EXCERPT PROVIDED:
- Opening Delimiter -

Verma [27] made initial attempts for utilizing ultra-low-energy computational platforms for seizure-detection. In their system-on-chip (SoC) design, the instrumentation and computation blocks detect anomalies by sampling the EEG channel periodically and processing to derive features at every two second duration. Lee [28] incorporated a flexible accelerator together with a general-purpose CPU which enables feature extraction for a range of physiological signals and clinical applications. The accelerator enables energy and memory-usage space and the model adaptations implemented through the hardware supported embedded active learning. Wang [29] proposed embedded ML which learns statistics of the computational outputs creating an error-aware model for analysis through an embedded feature learning framework. Parker [30] suggests Artificial Neural Network capable of learning using Arduino-Pro Mini microprocessors and significant work has been done in hardware ANN implementations, with notable parallelism in neural networks. Liu [31] developed recognition system for diet related assessment with pervasive mobile devices. They followed a food recognition system with edge computing than traditional mobile cloud computing which causes system latency.

Alippi [32] used Hidden Markov Model to model relationship between two generic data streams through a sequence of linear dynamic model where the coefficients are used as features. Their model automatically detects changes that occurs in data streams obtained from multi-sensor units due to several reasons by comparing it with probabilistic patterns of normal data. Badan [33] implemented CNN in an embedded system with limited resources by neuro-evolution method thereby optimizing CNNs with respect to the classification error and reduced power consumption. Venieris [34] suggest optimized mapping of Deep neural networks on embedded platform with CNN accelerators to achieve high throughput and low latency. In their work, cascaded classifiers with domain specific knowledge enable the deployment of sophisticated deep learning models on edge mobile and embedded systems. Umuroglu [35] developed a framework for building fast and flexible FPGA accelerators (Finn) using a flexible architecture. They implemented on a ZC706 embedded FPGA platform drawing less than 25 W total power for 12.3 million image classifications per second on the MNIST dataset with 95.8% accuracy. Tsimpourlas [36] propose a method for efficient deployment of CNNs in low power processor based architectures used as edge devices in IoT networks to analyze utilization of hardware resources of the edge devices. It is then evaluated using different CNNs in the Intel Movidius Myriad2 low power embedded platform. Lee [37] adopted compression methods for downsizing the CNNs to deploy on resource-constrained embedded systems by pruning technique and knowledge distillation. David [38] used TensorFlow Lite Micro, an open-source ML inference framework, for running deep learning models in embedded systems. FPGA based custom device implementations offers high performance than general purpose computing devices [12, 13, 39]. They can be programmed using hardware description language where several programmable blocks are connected to accomplish the logic [40, 41]. Although many FPGA accelerators have demonstrated better performance over generic processors, the accelerator design area is gradually evolving.

- Closing Delimiter -

PROBLEMS TO WORK ON:
- A) In the review of embedded machine learning hardware, what accuracy did Umuroglu's FPGA framework reach on the MNIST dataset?
- B) Continue the review of embedded machine learning hardware from its final sentence.

INFORMATION:
- Opening Delimiter -

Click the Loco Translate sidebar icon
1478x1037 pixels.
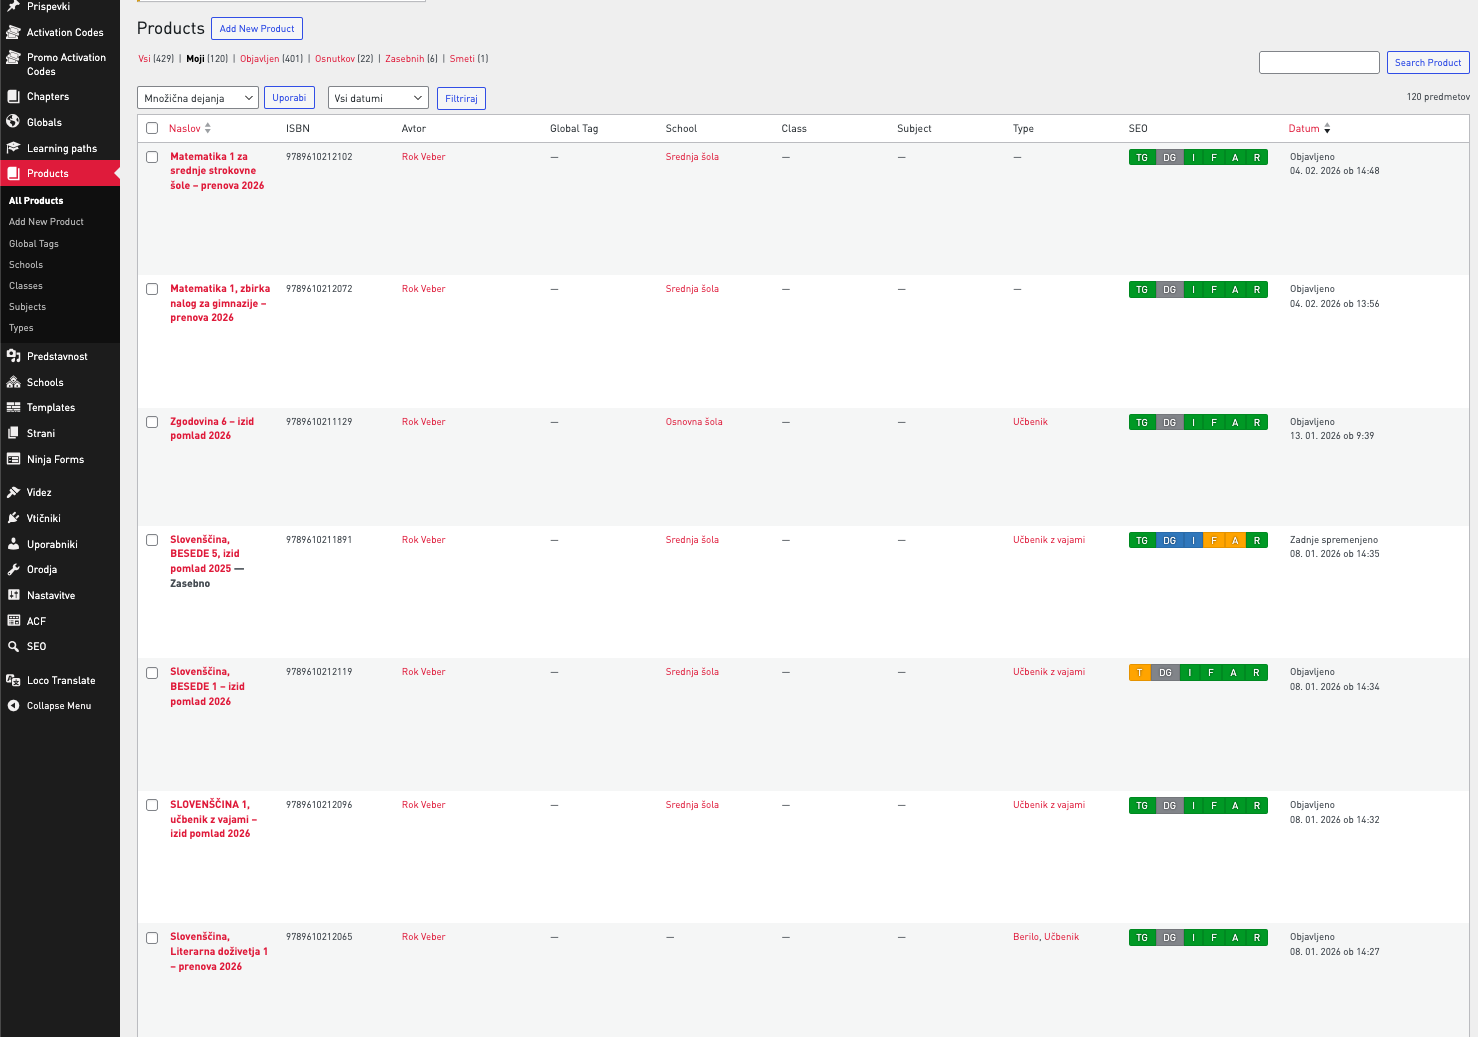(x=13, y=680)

- Closing Delimiter -
- Opening Delimiter -

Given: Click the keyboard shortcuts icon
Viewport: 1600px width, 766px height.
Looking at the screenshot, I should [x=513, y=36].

- Closing Delimiter -
- Opening Delimiter -

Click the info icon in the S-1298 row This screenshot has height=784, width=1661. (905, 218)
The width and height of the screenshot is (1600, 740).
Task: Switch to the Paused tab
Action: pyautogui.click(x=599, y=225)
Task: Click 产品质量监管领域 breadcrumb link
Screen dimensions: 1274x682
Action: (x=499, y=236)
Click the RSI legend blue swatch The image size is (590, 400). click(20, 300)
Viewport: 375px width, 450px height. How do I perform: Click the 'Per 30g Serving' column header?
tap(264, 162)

- Closing Delimiter -

ANSWER SECTION:
- A) 95.8%

- B)
Table 1 Comparison of related works

Table 1 compares various existing works using Raspberry-PI and machine learning for different applications including the proposed work. Various edge and embedded system based works using machine learning techniques, in different fields are considered for comparison. From the literature review it is clear that malignancy prediction in histopathology images using Raspberry Pi along with deep learning is less less explored.

3 Methodology

This section describes the dataset used, configuration of the proposed model and methodology.

3.1 Dataset

The dataset PatchCamelyon (PCam) [49] is used in our work which contains 96 \(\times\) 96 pixel color images (patches) annotated by experts with label indicating presence or absence of metastatic tissue. These patches were extracted from histopathology images of lymph node sections encompassing the benchmark classification dataset-PCam.

Out of 40,000 images in the database, 80% are allotted for training and 20% for the validation corroborating an equal number of images from both classes which is paramount in semi-supervised learning also rule of thumb in literature.

3.2 Configuration of Model

The summary of model configuration with different parameters is given in Table 2, used in tuned CNN model for optimized results.

Table 2 Overview of base model configuration

The base CNN model shown in Fig. 1, has three convolutional layers with pooling layers in between and two fully connected dense layers. Each convolutional layer uses a valid padding to reduce the output feature map dimension proportionate to the filter size used. We used non-linear activation function called ReLU [50] (Rectified Linear Units) in all hidden layers.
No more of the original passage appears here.